Wake for beach walk, stumble to find shoes, make coffee, brush teeth. Morning needs a jacket, today, and a turtleneck. Skies clear, beach full of people exercising in a group. They compete in relay races, and I slooooowly walk with my thermal cup of coffee.
In a few hours I won’t believe I ever needed a jacket: the sun is already warming the living room and kitchen and I’m wishing for a better cross-breeze. But the kids’ bedroom door is closed, and so it will stay for another hour or so, while they sleep in for the last week of summer vacation.
Coffee, with Robert Richardson’s Emerson: The Mind on Fire. Breakfast, too.
Arranged a series of paper grocery bags in a semi-circle around Madeleine on the bedroom floor: “Books,” she marked on one; “Art Supplies to Sort” on another. “Goes somewhere else” and “Don’t Know,” and the worst offender, “Treasures.” Behind her we placed a plastic grocery bag for trash. She asked me for help and I loaded the “Books” bag with the bookish content of her shelves, then I left her to get started. The first “HELP!” came five minutes later, with the contents of the shelves dumped unceremoniously, everywhere.
That’s how she started. I stepped in at her call, every 20 minutes or so, while I cleaned the kitchen. At noon I moved the Books bag to the front, and placed all the books in a sensible order on the shelf. We added all the American Girl books from the living room, and files for paper dolls, magazines, art supplies. A few toys. A basket for special post cards and letters. We decided 35 pencils and pens might be overdoing it, and sorted down to 6. Ditto with many other things. One diary, though eight were started. A place for the library books.
Finished with an orderly shelf by 12:30, with the exception of one mixed up bag of Treasures. (Often stuff labeled “treasures” gets ignored, then a new set of treasures collects elsewhere, then whole years of treasures are forgotten…) We’ll figure out treasures tomorrow, when we can spread them out on the dining table for a few hours.

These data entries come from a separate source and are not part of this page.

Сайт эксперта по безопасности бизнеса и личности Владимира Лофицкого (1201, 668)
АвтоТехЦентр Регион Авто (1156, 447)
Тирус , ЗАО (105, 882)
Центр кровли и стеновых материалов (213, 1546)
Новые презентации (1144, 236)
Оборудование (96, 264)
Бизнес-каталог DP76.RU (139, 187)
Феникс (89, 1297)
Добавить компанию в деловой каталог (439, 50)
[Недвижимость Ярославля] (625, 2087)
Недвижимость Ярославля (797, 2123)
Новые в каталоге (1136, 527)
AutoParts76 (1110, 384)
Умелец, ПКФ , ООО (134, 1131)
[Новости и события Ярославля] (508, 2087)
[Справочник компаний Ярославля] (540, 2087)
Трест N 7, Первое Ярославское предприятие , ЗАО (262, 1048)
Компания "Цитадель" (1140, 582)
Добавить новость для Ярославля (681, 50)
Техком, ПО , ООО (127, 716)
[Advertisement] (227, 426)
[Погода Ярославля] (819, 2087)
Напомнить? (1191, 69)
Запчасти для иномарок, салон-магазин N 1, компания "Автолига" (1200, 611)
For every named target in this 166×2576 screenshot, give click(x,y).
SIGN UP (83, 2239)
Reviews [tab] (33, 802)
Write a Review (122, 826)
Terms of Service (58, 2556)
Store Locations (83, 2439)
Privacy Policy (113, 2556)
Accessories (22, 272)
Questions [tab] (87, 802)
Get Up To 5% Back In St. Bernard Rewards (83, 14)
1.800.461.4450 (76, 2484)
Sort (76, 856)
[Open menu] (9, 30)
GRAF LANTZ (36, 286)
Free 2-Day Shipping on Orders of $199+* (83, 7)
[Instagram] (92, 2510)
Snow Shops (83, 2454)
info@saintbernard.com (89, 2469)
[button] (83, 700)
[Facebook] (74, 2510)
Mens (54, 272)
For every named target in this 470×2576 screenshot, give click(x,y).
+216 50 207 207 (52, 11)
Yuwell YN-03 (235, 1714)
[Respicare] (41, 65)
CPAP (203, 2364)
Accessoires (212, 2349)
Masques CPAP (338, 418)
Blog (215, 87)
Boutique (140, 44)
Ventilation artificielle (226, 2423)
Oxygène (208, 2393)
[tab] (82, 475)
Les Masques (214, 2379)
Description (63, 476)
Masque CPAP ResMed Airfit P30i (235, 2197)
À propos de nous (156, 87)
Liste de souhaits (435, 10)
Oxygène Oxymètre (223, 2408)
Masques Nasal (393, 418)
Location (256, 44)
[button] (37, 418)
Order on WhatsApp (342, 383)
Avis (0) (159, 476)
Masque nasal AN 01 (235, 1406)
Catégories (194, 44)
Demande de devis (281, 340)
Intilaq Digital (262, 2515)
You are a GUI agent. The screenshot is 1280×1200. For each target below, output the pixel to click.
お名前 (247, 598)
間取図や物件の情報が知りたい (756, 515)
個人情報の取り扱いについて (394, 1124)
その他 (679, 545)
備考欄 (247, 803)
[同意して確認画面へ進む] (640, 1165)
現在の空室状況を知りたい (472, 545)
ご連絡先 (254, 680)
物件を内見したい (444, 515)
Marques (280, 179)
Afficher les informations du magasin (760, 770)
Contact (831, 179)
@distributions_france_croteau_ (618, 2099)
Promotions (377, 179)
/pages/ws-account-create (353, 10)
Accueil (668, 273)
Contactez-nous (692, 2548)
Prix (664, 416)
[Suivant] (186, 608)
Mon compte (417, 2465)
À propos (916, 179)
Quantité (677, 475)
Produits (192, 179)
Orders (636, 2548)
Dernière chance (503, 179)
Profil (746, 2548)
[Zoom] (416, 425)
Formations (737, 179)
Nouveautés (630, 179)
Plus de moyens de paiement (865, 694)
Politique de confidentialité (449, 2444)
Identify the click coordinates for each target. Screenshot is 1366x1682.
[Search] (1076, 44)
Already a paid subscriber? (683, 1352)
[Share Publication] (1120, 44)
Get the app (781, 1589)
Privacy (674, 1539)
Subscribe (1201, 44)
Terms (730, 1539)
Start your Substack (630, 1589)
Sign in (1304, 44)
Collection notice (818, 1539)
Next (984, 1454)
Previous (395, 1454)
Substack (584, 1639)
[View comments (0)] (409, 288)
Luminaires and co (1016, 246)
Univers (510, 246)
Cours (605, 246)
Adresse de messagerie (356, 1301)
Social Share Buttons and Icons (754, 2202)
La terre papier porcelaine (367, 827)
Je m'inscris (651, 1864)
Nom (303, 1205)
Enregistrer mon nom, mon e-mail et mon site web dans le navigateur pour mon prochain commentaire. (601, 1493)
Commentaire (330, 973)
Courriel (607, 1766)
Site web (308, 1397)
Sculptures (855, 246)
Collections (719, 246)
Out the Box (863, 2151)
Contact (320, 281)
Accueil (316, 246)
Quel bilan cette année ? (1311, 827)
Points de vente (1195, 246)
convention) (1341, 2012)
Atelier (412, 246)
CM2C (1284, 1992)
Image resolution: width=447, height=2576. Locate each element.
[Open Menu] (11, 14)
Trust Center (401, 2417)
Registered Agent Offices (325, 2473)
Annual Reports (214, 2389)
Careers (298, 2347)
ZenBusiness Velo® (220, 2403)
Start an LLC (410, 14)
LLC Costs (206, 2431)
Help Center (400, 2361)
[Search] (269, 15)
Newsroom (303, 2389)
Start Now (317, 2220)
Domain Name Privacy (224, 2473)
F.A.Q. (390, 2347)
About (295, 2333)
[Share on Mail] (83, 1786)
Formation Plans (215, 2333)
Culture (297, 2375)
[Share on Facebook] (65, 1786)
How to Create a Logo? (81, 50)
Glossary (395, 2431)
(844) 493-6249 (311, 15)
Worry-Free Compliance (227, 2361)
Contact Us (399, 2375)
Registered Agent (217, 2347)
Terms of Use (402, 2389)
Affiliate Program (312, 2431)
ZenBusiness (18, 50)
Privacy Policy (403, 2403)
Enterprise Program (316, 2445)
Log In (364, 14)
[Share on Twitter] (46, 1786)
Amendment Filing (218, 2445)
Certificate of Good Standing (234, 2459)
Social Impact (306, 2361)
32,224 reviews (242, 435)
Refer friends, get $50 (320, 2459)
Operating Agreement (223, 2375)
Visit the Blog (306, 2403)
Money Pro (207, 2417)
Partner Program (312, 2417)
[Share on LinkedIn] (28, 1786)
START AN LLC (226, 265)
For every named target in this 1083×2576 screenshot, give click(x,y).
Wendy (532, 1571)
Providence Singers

Brendan, if true to form, will envy Madeleine’s shelf and will organize his own, probably needing no help from me. We’ll see.
When told to “go outside” so I could mop the floor, kids whined for their books and slinkies. They offered to sit in the car while I mopped. Um, okay. They then complained about sitting in a hot car until “we almost DIED.” Hmmm.
The heat is just right for one of the last beach days of summer. Water, warm; sun, high and clear. Shadows from our bodies showed the water to be full of tiny jellyfish—which glow a little in the dark, but otherwise are clear little orbs. So far none of us sports a rash, though children were (gasp!) scooping them up by the handfuls from the shore before I noticed. Wish us luck.
I packed two books, came with two moms and seven kids, and I didn’t read a page. We leave at 5 p.m, too hungry to continue.
Gorgonzola and Walnut Tortellini (thank you Trader Joe!) with a fresh tomato-kalamata pesto, and edamame and red peppers on the side. It was a speed dinner thrown together from findings in the refrigerator, from the remaining bit of garlic in the basket next to the stove.
Scott is home from his first day of teacher training, full of stories, ears tired from listening.
Quiet evening, all of us worn out. Candles light the evening—it’s dark by eight, again! It really is Fall! The braided rug is returned to the clean floor. Man and boy leave to rustle up dessert, on the rare day we’ve run out of ice cream. I hope I stay awake for their return. I’ve been reading Proust in the evening, perfect before bed lyrical reading, but I think I will skip him this evening.
School starts in one week. Kids are thrilled, claiming even to miss homework. I’ve been doing homework as fast as I can: books 1-32 were completed in spring. Five more are complete and three more begun of the next 25. I’ve drafted an essay-- on cooking and eating-- for a new anthology.
It’s a good day in August. Happy end-of-summer.